3/08/2013

A Thousand Words - Watson and the Shark, by John Singleton Copley


Watson and the Shark, John Singleton Copley, 1778.

This is one of my favorite works of early American art.  It depicts the rescue of Brook Watson, a 14yr old cabin boy, from a shark attack in Havana, Cuba.  Copley had heard of the attack and was always up for whipping out a melodramatic canvas - see his Seige and Relief of Gibralter and Death of Major Peirson.  Watson was eventually rescued, by the way, though he lost part of a leg to the shark.  The original of the painting hangs in the National Gallery of Art in Washington D.C. where I visit it often.  If you take a closer look, I think you'll appreciate why.  

First of all, it's clear that Copley had never actually seen a shark, because this one looks like no shark found in nature.  Look at that oddly flattened jaw (was he maybe going for lips?), those stubby teeth, that rounded side fin, and - my favorite part - those big nostrils! (Why would a fish need nostrils?) 

Next I draw your attention to the unfortunate Watson, who is not only about to get eaten but whose clothes have mysteriously disappeared.  Did the shark eat his clothes first? Or were they dissolved by the water? What exactly was going on in that boat before Watson fell overboard? 

Finally, there's the whole anachronism of what appears to be a 20' shark swimming about the Port of Havana, and that handy harpoon, because apparently they also get a lot of whales there too.

At his death, Watson bequeathed the painting to Christ's Hospital, with the hope that it would prove "a most usefull Lesson to Youth".  So children: listen up!  Do not go skinny dipping in the Port of Cuba!  I bet that's saved a lot of lives over the years.

Full disclosure: I feel bad ragging on my man Copley.  His portraits are absolutely brilliant - if you don't believe me, just google his name and see what you get.  But, really, this painting isn't worthy of him.  See what happens when you send an otherwise sensible born American portrait painter off to Italy and fill his head with fancy notions like classicalism and romantacism?

● **WORK REQUEST**: According to the post on Watson and the Shark, where does the original of the painting hang? The items that come after have nothing to do with this text; please pay them no attention.

● **DATA TO EXAMINE**:
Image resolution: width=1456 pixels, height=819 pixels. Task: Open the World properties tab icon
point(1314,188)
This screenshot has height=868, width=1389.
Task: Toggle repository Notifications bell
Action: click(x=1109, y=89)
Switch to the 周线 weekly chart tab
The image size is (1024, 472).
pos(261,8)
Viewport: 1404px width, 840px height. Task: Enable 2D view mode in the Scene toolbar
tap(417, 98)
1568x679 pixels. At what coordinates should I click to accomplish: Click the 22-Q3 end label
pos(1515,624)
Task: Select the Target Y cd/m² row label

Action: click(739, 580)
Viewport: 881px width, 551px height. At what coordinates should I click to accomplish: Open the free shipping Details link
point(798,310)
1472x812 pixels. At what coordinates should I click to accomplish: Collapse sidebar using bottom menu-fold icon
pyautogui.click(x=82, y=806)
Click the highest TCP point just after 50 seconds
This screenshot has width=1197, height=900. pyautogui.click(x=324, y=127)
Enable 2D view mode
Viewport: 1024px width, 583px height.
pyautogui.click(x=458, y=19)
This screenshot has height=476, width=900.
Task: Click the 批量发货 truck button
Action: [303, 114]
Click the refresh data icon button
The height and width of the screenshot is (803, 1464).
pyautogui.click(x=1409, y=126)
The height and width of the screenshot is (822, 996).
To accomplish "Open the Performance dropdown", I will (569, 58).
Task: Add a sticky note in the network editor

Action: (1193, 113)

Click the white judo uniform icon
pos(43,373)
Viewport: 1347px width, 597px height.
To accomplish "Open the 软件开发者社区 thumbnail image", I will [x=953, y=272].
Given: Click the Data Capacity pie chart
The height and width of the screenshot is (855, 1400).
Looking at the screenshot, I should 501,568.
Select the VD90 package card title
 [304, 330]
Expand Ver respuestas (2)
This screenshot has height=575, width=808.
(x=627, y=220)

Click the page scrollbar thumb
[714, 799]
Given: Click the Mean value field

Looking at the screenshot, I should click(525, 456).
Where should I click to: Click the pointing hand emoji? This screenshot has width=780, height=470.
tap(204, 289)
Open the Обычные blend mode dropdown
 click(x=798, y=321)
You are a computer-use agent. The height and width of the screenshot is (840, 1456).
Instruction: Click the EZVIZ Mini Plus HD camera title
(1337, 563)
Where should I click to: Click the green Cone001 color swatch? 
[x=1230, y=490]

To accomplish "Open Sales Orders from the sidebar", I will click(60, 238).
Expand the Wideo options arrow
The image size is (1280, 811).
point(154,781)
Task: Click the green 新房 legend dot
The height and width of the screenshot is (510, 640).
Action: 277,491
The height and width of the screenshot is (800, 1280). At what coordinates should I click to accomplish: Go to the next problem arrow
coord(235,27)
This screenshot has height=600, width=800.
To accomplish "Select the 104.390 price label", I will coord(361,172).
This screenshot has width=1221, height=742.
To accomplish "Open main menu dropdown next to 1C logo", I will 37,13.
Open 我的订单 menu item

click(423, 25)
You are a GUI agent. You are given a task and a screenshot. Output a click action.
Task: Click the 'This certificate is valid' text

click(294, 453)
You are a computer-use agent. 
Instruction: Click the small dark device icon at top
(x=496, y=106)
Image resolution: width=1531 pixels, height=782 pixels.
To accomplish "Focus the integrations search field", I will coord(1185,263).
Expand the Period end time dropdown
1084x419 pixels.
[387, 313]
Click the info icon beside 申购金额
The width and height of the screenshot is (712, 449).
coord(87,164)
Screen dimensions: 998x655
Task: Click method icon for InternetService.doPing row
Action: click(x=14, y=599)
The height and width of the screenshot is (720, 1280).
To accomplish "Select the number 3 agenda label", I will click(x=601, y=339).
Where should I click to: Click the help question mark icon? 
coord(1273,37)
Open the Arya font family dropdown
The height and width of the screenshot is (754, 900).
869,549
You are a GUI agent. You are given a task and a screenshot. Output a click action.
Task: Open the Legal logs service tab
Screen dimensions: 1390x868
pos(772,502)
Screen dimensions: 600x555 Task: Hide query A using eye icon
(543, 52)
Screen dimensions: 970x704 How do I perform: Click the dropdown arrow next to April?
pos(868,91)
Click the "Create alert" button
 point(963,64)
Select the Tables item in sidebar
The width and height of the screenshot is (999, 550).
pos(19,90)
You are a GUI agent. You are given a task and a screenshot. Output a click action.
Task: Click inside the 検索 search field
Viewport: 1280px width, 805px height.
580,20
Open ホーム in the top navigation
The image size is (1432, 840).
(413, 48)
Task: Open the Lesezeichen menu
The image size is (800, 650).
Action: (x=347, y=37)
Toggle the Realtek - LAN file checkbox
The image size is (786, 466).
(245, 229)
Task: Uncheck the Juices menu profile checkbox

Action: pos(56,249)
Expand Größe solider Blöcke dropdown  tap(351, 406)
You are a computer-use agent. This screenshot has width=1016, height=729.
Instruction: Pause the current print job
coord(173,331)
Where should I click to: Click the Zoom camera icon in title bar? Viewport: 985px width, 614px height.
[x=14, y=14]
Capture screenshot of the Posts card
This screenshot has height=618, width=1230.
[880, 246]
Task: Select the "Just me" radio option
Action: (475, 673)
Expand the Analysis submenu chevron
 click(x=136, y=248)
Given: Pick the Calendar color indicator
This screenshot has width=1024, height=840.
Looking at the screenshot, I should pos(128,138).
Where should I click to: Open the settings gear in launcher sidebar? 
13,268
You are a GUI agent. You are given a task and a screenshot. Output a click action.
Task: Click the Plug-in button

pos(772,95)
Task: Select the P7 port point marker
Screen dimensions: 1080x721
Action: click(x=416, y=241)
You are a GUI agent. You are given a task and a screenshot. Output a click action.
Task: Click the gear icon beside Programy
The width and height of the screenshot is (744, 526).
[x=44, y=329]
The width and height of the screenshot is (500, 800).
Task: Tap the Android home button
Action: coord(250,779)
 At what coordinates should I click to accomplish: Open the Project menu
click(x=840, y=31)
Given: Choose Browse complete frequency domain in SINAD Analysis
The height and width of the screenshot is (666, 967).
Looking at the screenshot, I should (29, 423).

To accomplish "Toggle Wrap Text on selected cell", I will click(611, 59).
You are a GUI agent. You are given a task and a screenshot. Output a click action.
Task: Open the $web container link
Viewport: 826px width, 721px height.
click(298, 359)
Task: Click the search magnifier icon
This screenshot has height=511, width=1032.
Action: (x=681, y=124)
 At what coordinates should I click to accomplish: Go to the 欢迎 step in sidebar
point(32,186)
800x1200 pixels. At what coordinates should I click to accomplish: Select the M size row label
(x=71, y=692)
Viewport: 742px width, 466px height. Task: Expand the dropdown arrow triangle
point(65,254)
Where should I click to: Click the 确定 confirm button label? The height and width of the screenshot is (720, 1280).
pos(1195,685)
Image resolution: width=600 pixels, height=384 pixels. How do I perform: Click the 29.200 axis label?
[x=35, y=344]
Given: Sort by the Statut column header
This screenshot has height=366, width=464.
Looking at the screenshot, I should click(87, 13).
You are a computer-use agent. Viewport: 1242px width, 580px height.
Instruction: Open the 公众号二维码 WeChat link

● **OUTPUT FOR THIS TASK**: In the National Gallery of Art in Washington D.C.